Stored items
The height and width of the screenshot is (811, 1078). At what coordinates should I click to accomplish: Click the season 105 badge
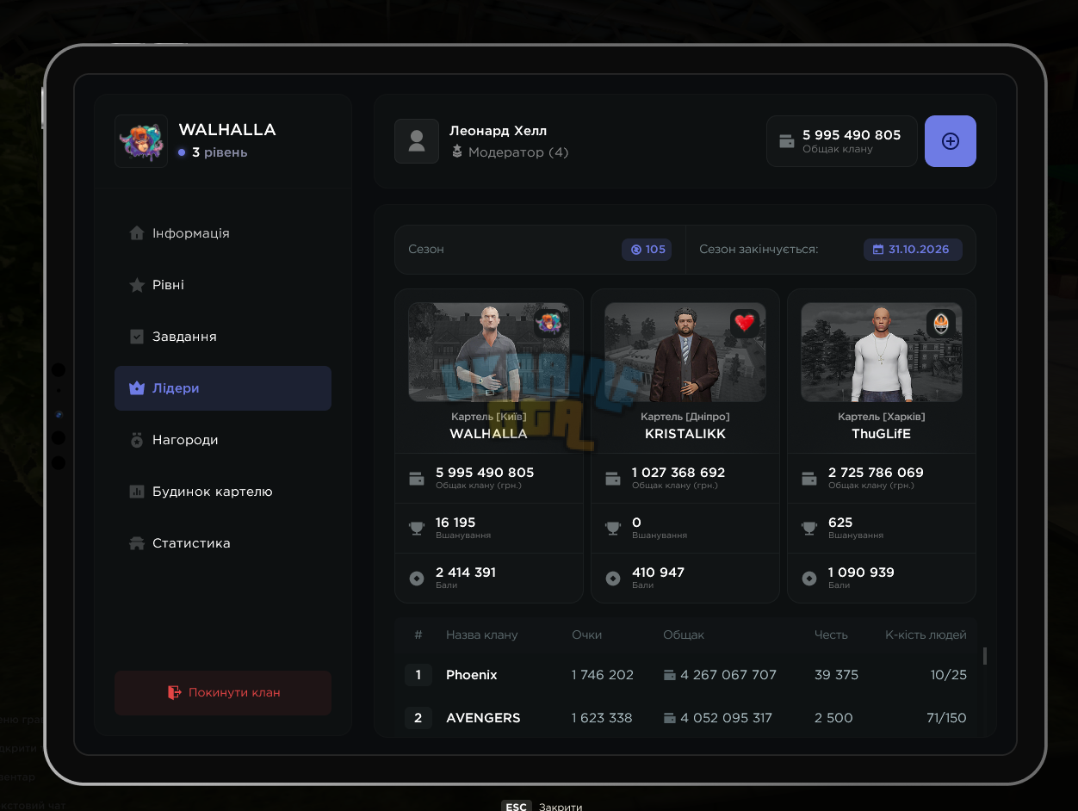[x=647, y=250]
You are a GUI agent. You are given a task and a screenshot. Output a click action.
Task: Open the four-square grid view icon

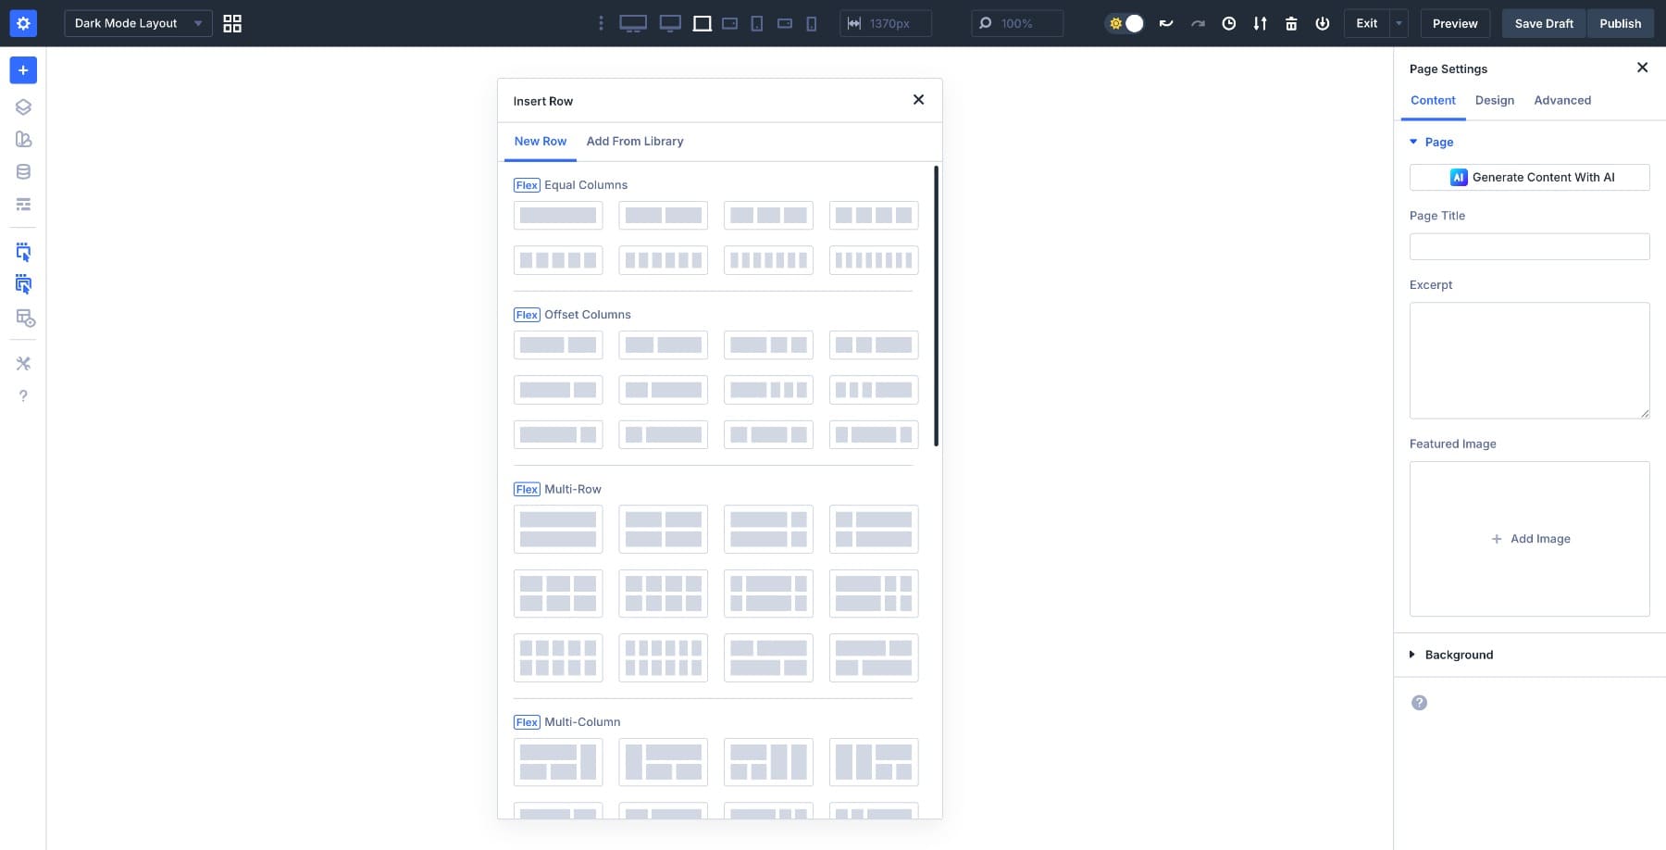click(x=232, y=24)
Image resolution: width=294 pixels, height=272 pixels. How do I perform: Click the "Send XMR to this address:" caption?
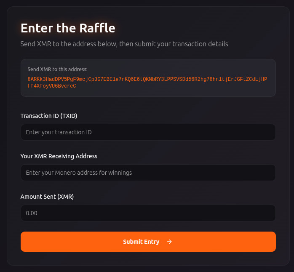(57, 69)
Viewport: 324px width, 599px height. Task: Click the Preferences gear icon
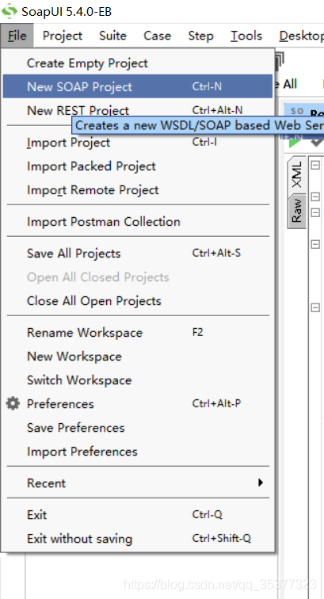pos(13,403)
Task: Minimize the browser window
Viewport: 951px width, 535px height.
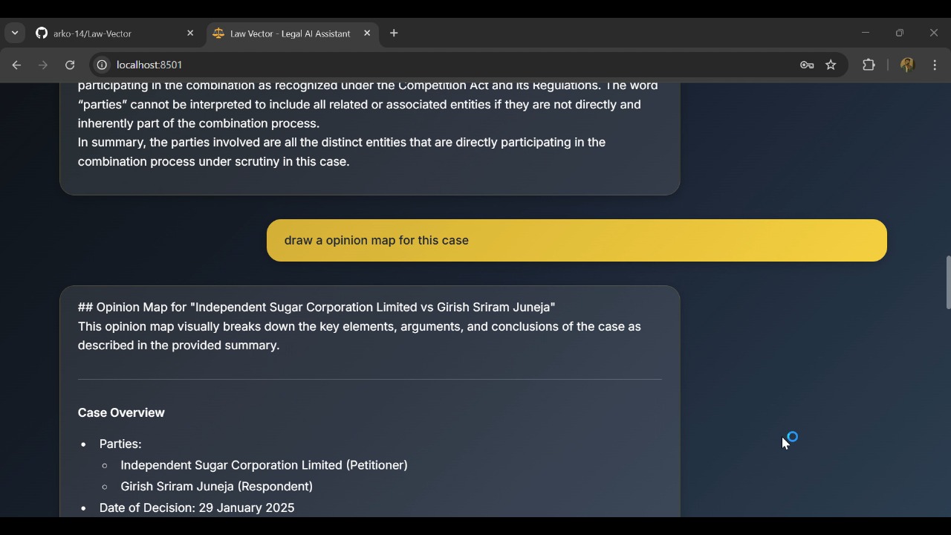Action: [x=866, y=33]
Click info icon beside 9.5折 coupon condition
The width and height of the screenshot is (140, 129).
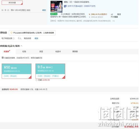coord(52,67)
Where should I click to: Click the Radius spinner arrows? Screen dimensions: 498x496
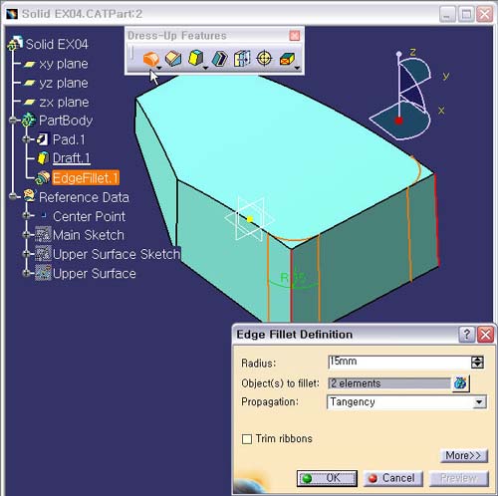pyautogui.click(x=477, y=363)

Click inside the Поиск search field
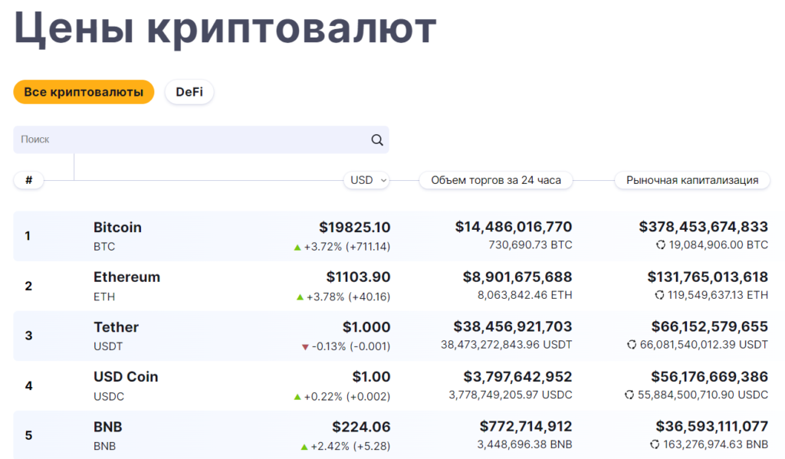click(192, 139)
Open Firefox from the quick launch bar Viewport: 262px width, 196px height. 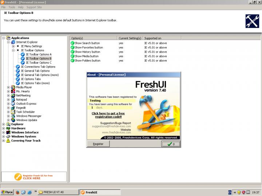[x=17, y=192]
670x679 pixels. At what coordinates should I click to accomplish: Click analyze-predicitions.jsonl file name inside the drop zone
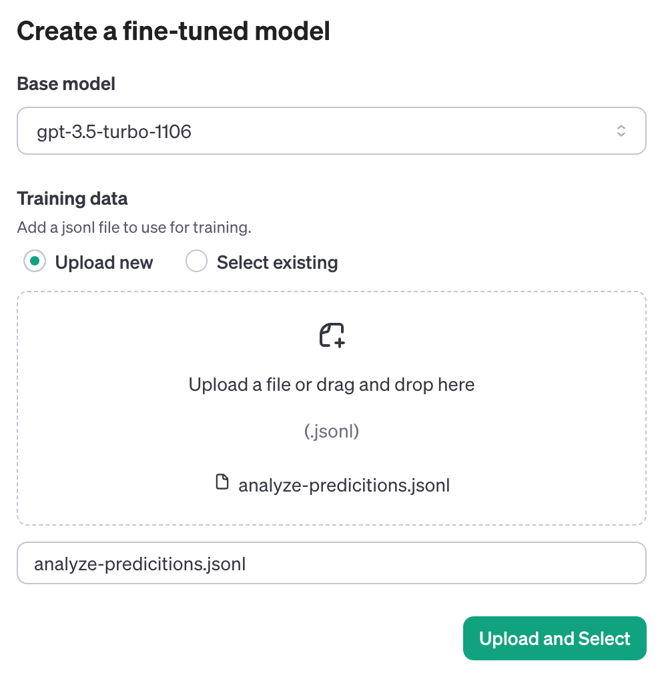(344, 485)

* [Task item]:
Only the lines from the first line of the entries through the line containing "You are a GUI" should be output, exactly as they are, without pictures.

* [Result of the exercise]:
The height and width of the screenshot is (811, 1078). At what coordinates should I click to accomplish: Click the season 105 badge
[x=647, y=250]
You are a GUI agent. You are given a task and a screenshot. Output a click action.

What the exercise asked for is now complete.